In vitro characterization of anodized magnesium alloy as a potential biodegradable material for biomedical applications

KATUNAR, MARÍA R.; MORENO, JULIETA; MERLO, JULIETA L.; J. MORENO; CANIZO, JESICA; BUCHELLY IMBACHÍ, FRANCISCO; PASTORE, JUAN I.; CERE, SILVIA M.

Formato Virtual

Congreso; XI COLAOB and XVII LASAO XI Latin American Congress of Artificial Organs and Biomaterials; 2021

COLAOB

Metals are increasingly being used to partially or completely restore bone fractures. Biodegradable metals emerged as promissory candidates for fracture fixation devices since they are able to self-degrade in the body environment. The main challenge of the devices is to reach an adequate degradation ratio relative to the bone healing having safe degradation by-products. Magnesium alloys have become popular mainly because they exhibit good biodegradable characteristics (1,2). Although Mg alloys have advantages compared to inert metallic biomaterials, e.g., good mechanical properties and biocompatibility, these alloys also have poor corrosion resistant properties in aggressive solutions (e.g., biological medium) (3).

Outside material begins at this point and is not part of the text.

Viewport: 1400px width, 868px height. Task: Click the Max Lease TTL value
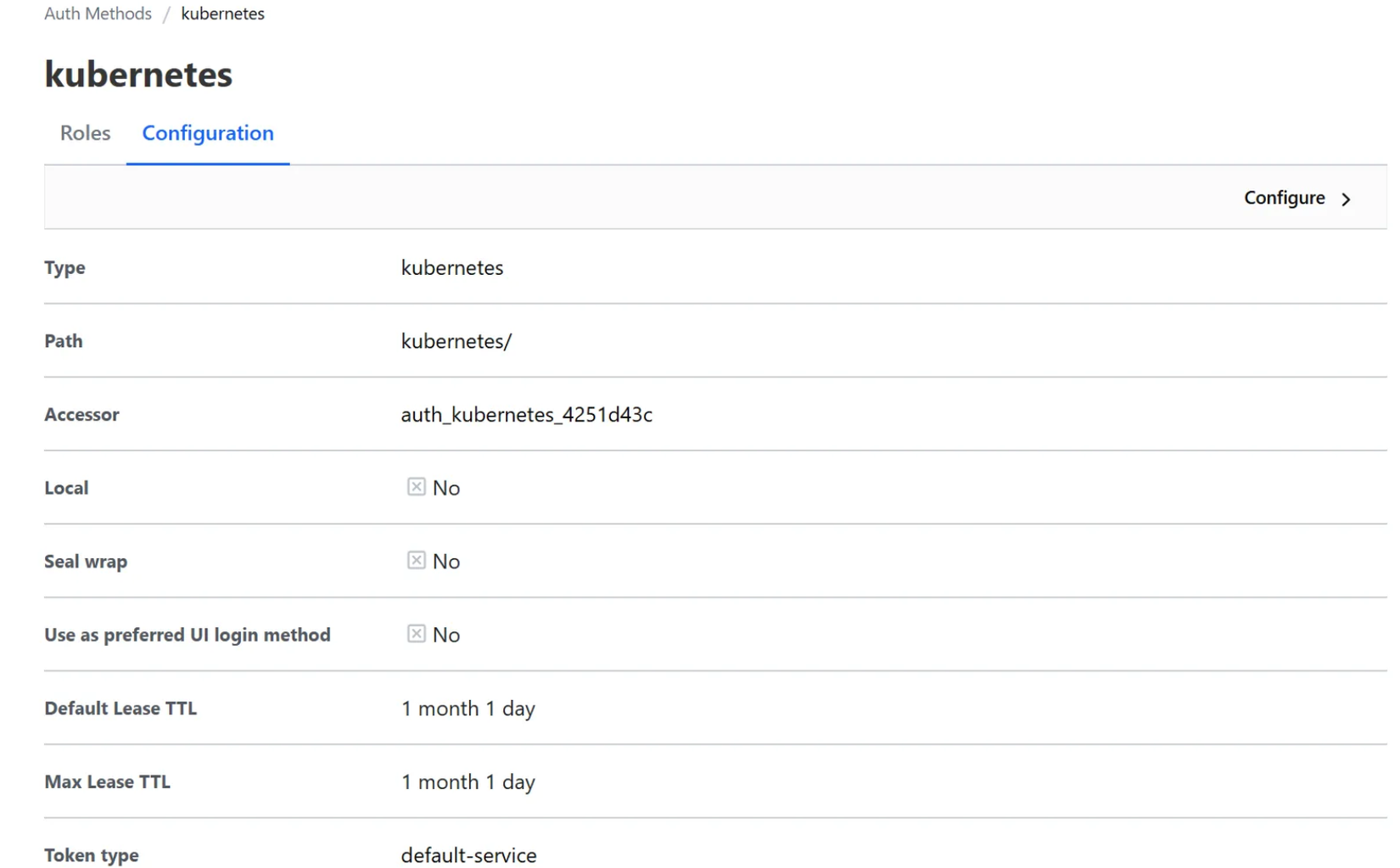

The high degradation rate of Mg in aqueous media releases hydrogen gas, which causes pain and local swelling. In the present work the effects of the anodizing process at constant potential of an extruded Mg-alloy (AZ91D); on surface topography, electrochemical response, hydrogen evolution and cell attachment was assessed with the aim of generating a potential material for fracture fixation.